The best school in the Erongo Region is called Martin Luther High School (grades 8-12 and with school fees 10 times what Omatjete’s are). It’s about an hour directly south of Omatjete and an hour west of Omaruru. I have been there twice—once with my neighbor Ms. Ikorua to take her daughter Mami back to school at the beginning of second term, the second time because the hike I took back to Omajete dropped a girl off there first.


(Mami-- Ms. Ikorua's daughter)


It’s a proper hostel school meaning that all the kids who attend live at the school. It is in a very rural area near a village called Okambahe, but is pretty much a self-sufficient community of its own. With a school truck that goes into Omaruru twice a week, a nice if minimal ‘campus,’ and students who can read and write, I have often guiltily wished that I had been placed there instead. But the time for such wishes has long passed. Now, I am just hoping to get Tjizakuje and Naftaline in. They are the only two who have the slightest chance.


Last Wednesday, Ms. Ikorua’s 25 year old son’s girlfriend gave birth to a baby boy. The baby died on Monday. I’m not sure what happened. I remember her son, also named Funa, telling me the baby was sick. I remember foolishly assuring him everything would be okay. Two days later Ms. Ikorua gave me the sad news in broken sobs through the kitchen wall of our shared house. Funa never even saw the child. His girlfriend gave birth in Omaruru and he didn’t have the money to hike out.


(Ms. Ikorua, daughter, daughter-in-law)


It is hard to know how to feel about someone who died before he was even named. Sadness for a life cut short is obvious, as is sympathy for the family. Detached as I am from the situation, the baby’s death becomes just one more example of how life here precludes almost any triviality. As if trifles are a luxury like hot showers (or running water) and enough textbooks. Every movement made seems to matter so much; always there is something real at stake. Fail your grade ten English exam and remain jobless for the rest of your life. Step on a rusty nail while playing soccer barefoot and die of tetanus. A single youthful, sexual mistake and congratulations, you now have AIDS. Even the little things are sheathed in the consequential: lose your one and only pen, and have nothing to write with for the rest of term. Forget to wear your school uniform, and get beaten with a strip of an old tire in front of your classmates.

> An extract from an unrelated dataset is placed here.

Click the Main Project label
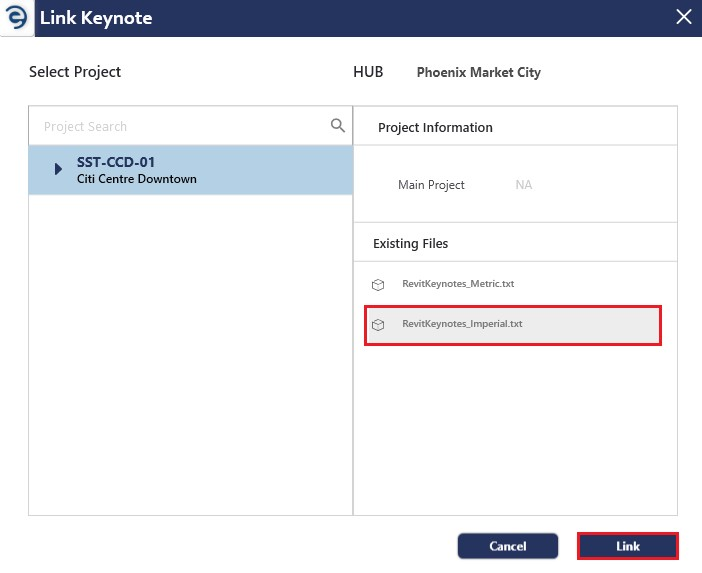This screenshot has width=702, height=573. click(x=431, y=185)
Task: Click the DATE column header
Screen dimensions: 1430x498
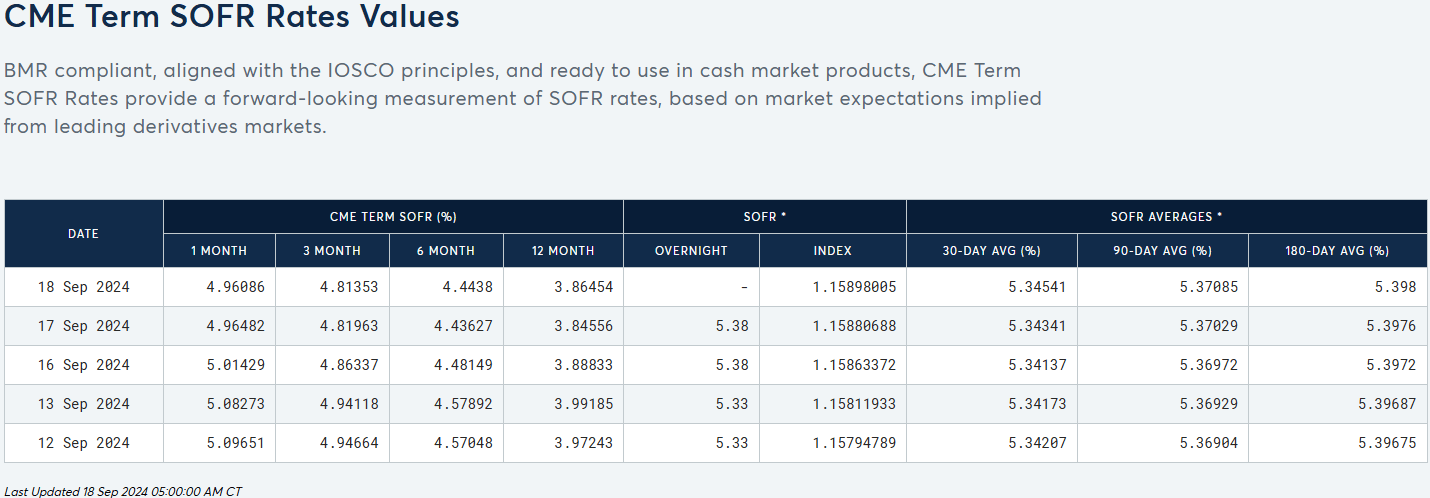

Please don’t think that I am saying that life in America is entirely frivolous or that poverty and its terrible restraints are absent there. It’s just at home, in the life I led, I grew up above an army of second chances, never even knowing they were there until I needed one. The margin for error was so wide I could never see both ends. It’s clear to me now that my intense hope that Tjizakuje is accepted into Martin Luther High School, a scholarship in tact, is a weak attempt at giving her one of those many chances I never had to use.


While I was in college, I worked in a gum factory during the summers. At the time, what I hated most about the job (besides the boredom factor) was how pointless it was. If something went wrong, if a batch was lost or a shipment missed deadline, it made no real difference whatsoever. Not sure there’s anything in the world more trivial than gum. Now I am in a job where everything matters. Some days I’m glad of this. But some days I would give anything to be back in my hairnet, packing sticks of Doublemint and Juicy Fruit into cardboard boxes and sending them one by one down the assembly line.